EXERCISE: Below are the records; copy exactly the stretch from the line containing "Task: Open the Google apps grid icon" through the line containing "Task: Open the second", both ends included, and nothing else.

SUPPLIED RECORDS:
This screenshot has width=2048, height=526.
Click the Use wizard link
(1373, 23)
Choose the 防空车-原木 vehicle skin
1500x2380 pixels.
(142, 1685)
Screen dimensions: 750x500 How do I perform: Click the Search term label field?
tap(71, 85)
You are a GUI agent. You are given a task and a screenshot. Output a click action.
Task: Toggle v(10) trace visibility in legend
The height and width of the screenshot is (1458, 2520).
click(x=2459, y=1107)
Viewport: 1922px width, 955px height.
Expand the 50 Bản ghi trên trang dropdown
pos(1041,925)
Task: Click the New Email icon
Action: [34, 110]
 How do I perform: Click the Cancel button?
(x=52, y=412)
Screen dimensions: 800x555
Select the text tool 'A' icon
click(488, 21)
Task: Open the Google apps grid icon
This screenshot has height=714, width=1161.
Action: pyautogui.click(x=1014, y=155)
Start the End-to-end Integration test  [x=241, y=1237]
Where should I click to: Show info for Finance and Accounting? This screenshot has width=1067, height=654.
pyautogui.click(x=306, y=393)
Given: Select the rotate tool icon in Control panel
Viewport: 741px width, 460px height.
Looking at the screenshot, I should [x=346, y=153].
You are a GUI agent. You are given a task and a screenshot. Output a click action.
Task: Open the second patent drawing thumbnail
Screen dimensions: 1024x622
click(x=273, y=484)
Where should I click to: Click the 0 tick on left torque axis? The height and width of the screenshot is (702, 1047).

TASK OUTPUT:
Task: Open the Google apps grid icon
This screenshot has height=714, width=1161.
Action: pyautogui.click(x=1014, y=155)
Start the End-to-end Integration test  [x=241, y=1237]
Where should I click to: Show info for Finance and Accounting? This screenshot has width=1067, height=654.
pyautogui.click(x=306, y=393)
Given: Select the rotate tool icon in Control panel
Viewport: 741px width, 460px height.
Looking at the screenshot, I should [x=346, y=153].
You are a GUI agent. You are given a task and a screenshot. Output a click action.
Task: Open the second patent drawing thumbnail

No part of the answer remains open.